She sits in her room and looks out the window. What would it be like to a part of a great and glorious world like that? Instead she stays hidden away. She thinks she is not enough to be of any good to anybody.
Truth be known, it is difficult for her to move past her kitchen. Her body has become laborious. She remembers a time when she would go out into the world, buy groceries, go shopping for clothes, visit a friend. She remembers a time when she had a name. Now she is nobody and she knows it.
Now it is too hard. Besides, who would miss me, she asks. No one really needs me. No one really cares. She even wonders if her husband cares. Sure he buys the groceries, yarn and whatever else she needs, but is it just out of obligation? She wonders.
She sits and knits all day long to pass the time. She knits blankets and caps and gloves. And they pile up by the door.
“No one needs these things,” she sighs to herself. Still it is a comfort to have something to do that doesn’t make her hurt when she walks.
Knitting is her passion. She develops a tighter, thicker stitch with exceedingly warmer, softer wool yard to keep her husband warm when he goes out to plow snow from the highways in the winter.
“This scarf you knitted me keeps me warmer than any of the other men at work. How did you make it so warm and yet so soft?”
“I knit all day long.” She is glad her husband likes it, but she has long ago stopped showing emotion. She is nobody and has no name.
“You know the children next door look cold without hats or gloves. And I know they don’t have blankets.”

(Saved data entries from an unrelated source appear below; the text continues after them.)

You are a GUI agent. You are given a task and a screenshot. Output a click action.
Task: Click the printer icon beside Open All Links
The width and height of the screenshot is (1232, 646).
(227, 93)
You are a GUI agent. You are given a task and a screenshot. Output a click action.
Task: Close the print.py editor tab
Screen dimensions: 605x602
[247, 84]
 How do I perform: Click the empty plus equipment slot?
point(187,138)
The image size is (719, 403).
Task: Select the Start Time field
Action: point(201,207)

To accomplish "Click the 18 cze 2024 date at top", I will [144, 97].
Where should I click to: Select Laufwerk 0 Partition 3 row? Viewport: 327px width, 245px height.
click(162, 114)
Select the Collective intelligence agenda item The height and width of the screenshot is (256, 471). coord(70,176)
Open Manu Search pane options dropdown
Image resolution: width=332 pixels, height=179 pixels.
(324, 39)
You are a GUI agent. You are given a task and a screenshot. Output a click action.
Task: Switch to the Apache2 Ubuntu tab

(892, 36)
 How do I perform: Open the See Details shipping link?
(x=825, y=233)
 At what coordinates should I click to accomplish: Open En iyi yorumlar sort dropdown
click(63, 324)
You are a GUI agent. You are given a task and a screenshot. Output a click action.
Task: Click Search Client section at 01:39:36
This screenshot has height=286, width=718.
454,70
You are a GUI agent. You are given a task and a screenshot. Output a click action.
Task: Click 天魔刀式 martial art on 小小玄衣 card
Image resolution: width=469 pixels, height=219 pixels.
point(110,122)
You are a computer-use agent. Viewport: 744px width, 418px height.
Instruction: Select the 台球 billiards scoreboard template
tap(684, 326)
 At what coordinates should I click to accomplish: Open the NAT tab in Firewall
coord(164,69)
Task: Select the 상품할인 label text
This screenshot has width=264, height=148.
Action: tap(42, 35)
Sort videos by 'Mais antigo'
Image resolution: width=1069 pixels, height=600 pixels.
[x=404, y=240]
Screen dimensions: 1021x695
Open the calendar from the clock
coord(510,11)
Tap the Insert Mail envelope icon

Immediately she is suspicious. Does he want me to go outside into the world again? I don’t want anyone to see me. I want to stay here where I am nobody and no one expects anything of me.
“No one would want my blankets,” she says and turns away. Yet she continues to knit because knitting is what she does. It is her gift, but to her it is as natural as breathing. To make things with knitting is nothing special to her.
Every day her husband comes home and says the same thing to her encouraging her to share her blankets and scarves with the children next door. And every day she responds the same way feeling she is nothing. The fact that he wants her to do more only makes her feel all the more that she is nothing with no name.
Snow had been falling constantly all night. Her husband left early bundled in the gloves, hat and long, very warm scarf she had made him. He even took several of her blankets for his truck in case he got stranded in the mounting snow.
“Do not alarmed for me if I do not come home tonight,” he said. “I will be plenty warm in your blankets. I have taken some food with me as well, just in case.”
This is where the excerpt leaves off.